### Objectif
D'après le texte sur l'annonce de l'Évangile, en quoi consiste la mission de l'Église, présentée comme sa raison d'être ?

Comment annoncer l'Evangile à un monde qui ne réserve plus de place à Dieu ? Comment l'acheminer vers un salut éternel en parlant au monde du salut temporel dont il éprouve le seul besoin? voilà la question décisive.
Bien sûr l'Evangile est enseigné dans les églises mais le problème est que le monde ne va pas l'y écouter ; l'Eglise enseigne mais ne sait pas annoncer ; elle ne sait plus quel langage utiliser pour entrer en relation.
L'Eglise aime bien enseigner la morale au monde entier au nom d'un droit naturel dont elle se prétend la meilleure, sinon la seule, interprète, mais elle n'est pas écoutée : le monde ne reçoit pas un enseignement qui lui est donné par mode d'autorité. 201
Les gens ont besoin, pour se laisser convaincre, de reparler avec des gens au courant de leurs difficultés et qui vivent les mêmes réalités et problèmes qu'eux : c'est pourquoi il faut aller au-devant d'eux et non les forcer à écouter un prêtre.
La mission de l'Eglise qui est sa raison d'être est d'aller au monde pour lui porter le salut, et non attendre que le monde vienne chez elle célébrer son salut.509
Pour l'annonce de l'Evangile, peut-être pourrait-on essayer d' inverser le mouvement : inciter les fidèles laïcs à se rassembler sur leurs lieux de vie, pour y méditer l'Evangile, s'en instruire et s'en imprégner, pour le célébrer aussi sacramentellement entre eux - car on ne peut pas séparer la parole du Christ de son corps -, pour inciter les gens de leur entourage à venir discuter de leurs problèmes avec eux et leur dire, sur le ton de l'entretien, comment les chrétiens vivent, vivent les mêmes problèmes dans l'esprit de l'Evangile.

Lignes d'un jeu de données
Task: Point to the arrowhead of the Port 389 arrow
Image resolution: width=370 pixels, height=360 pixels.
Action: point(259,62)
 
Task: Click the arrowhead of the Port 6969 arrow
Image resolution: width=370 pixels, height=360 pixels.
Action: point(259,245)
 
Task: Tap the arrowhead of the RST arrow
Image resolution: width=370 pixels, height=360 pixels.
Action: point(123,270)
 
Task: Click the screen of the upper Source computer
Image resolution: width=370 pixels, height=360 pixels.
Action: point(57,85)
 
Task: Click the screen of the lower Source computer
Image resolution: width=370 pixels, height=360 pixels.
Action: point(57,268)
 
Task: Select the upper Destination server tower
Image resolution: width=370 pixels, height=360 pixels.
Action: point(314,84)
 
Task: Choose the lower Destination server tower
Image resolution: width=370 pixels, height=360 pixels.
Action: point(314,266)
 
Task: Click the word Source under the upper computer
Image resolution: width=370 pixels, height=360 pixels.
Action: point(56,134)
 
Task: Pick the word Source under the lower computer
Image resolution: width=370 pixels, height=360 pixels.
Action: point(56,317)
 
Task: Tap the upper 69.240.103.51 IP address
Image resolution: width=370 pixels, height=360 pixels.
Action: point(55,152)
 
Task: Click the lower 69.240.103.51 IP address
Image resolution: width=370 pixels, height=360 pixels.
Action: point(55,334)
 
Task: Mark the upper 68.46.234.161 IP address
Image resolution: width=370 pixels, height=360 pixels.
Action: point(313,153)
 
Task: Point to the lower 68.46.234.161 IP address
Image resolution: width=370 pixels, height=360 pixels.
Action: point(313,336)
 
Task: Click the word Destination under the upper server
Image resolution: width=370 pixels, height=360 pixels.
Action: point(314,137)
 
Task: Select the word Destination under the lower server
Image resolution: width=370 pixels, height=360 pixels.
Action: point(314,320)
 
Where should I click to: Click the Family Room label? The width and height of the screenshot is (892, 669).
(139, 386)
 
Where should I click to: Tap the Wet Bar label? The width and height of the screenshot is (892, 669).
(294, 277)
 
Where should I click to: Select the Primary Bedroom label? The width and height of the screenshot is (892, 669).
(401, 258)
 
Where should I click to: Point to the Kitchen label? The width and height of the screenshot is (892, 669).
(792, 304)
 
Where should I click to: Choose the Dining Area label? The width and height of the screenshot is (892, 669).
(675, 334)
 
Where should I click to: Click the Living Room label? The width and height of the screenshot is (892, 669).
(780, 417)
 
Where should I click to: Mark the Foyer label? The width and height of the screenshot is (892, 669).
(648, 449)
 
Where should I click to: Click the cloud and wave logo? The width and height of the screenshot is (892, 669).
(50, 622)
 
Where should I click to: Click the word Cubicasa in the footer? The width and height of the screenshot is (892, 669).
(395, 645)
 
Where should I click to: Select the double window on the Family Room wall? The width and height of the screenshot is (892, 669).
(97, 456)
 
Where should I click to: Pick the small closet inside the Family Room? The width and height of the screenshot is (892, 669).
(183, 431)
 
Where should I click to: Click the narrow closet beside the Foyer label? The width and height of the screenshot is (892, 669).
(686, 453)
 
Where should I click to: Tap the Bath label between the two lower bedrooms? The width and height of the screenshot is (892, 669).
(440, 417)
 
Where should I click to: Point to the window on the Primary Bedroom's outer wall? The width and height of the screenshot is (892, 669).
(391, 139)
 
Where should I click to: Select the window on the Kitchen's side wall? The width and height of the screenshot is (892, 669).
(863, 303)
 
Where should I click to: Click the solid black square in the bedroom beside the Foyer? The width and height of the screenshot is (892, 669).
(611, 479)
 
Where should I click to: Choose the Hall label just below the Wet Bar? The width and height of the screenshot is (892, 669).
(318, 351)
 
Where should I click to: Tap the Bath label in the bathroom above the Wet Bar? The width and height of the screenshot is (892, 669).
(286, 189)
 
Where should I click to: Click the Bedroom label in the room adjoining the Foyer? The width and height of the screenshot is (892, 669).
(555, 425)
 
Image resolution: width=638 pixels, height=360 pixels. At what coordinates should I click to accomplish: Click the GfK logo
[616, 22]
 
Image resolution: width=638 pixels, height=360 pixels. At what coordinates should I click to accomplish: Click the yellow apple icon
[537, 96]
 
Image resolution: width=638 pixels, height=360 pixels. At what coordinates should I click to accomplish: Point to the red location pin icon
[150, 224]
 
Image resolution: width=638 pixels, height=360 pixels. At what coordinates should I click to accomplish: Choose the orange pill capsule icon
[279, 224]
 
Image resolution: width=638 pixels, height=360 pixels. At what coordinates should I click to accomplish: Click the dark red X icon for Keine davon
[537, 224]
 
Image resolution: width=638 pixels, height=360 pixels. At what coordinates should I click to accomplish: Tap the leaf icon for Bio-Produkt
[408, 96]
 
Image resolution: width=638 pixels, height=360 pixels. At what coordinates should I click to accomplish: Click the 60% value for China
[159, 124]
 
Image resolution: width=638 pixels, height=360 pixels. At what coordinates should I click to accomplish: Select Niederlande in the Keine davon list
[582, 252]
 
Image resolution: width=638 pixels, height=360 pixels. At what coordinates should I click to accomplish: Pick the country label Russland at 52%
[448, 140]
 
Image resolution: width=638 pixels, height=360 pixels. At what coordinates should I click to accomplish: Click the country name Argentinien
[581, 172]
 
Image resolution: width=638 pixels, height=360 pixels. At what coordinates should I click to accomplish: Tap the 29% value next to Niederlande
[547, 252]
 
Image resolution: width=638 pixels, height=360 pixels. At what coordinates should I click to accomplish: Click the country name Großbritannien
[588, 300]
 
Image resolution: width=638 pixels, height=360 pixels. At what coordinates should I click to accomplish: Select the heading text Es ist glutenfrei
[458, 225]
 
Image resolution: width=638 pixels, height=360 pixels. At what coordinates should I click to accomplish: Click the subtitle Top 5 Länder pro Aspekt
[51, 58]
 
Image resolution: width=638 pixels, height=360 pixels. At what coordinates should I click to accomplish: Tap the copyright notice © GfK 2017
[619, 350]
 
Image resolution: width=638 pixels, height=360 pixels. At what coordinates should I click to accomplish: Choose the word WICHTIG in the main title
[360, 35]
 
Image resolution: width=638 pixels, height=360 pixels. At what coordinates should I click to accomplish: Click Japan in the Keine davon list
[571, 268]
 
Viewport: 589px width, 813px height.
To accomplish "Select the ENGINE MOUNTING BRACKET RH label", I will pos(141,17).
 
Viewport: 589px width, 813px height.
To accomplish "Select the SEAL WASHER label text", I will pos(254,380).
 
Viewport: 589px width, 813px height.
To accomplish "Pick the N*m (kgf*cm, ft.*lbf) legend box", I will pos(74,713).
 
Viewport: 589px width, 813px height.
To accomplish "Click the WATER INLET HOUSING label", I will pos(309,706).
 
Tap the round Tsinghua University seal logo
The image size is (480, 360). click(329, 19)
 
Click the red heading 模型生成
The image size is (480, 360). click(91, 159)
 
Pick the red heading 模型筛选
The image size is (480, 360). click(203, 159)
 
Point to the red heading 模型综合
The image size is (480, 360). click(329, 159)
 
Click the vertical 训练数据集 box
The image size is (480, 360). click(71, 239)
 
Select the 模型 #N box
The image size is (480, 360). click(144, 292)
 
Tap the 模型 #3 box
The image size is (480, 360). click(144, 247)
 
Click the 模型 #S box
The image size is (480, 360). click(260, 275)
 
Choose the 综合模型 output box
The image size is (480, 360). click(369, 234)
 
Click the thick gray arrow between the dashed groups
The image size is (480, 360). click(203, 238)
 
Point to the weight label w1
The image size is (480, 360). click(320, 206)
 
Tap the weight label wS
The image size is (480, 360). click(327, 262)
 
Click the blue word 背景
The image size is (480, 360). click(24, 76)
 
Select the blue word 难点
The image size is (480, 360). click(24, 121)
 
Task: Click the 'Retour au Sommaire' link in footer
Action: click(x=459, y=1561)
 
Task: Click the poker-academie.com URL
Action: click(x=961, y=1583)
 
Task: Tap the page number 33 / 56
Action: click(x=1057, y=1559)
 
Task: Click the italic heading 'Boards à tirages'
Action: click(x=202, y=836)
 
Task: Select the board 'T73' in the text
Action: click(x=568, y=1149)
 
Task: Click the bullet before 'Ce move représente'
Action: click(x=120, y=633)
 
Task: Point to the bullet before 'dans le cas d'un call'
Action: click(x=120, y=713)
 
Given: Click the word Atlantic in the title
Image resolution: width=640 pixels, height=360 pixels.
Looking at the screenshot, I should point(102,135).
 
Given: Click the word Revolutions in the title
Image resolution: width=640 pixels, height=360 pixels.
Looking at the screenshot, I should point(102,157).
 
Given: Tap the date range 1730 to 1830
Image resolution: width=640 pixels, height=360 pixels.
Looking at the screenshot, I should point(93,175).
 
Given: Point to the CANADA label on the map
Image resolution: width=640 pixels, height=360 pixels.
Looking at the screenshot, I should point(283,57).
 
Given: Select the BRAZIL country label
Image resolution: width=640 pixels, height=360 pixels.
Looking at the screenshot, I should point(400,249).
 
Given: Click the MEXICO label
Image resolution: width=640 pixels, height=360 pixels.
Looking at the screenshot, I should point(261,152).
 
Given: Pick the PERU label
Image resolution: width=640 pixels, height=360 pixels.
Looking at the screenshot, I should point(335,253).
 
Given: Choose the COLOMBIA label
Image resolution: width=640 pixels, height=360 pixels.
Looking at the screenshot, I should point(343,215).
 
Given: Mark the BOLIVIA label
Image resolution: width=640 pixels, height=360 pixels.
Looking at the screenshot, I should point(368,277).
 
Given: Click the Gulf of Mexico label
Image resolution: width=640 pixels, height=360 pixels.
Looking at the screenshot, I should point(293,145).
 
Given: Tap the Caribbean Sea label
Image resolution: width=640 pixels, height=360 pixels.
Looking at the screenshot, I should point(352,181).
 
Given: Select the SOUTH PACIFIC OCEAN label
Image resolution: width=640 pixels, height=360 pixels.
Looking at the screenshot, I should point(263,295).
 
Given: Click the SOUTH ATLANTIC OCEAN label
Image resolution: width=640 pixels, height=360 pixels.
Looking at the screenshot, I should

### Production attendue
Elle consiste à aller au monde pour lui porter le salut, et non à attendre que le monde vienne chez elle célébrer son salut.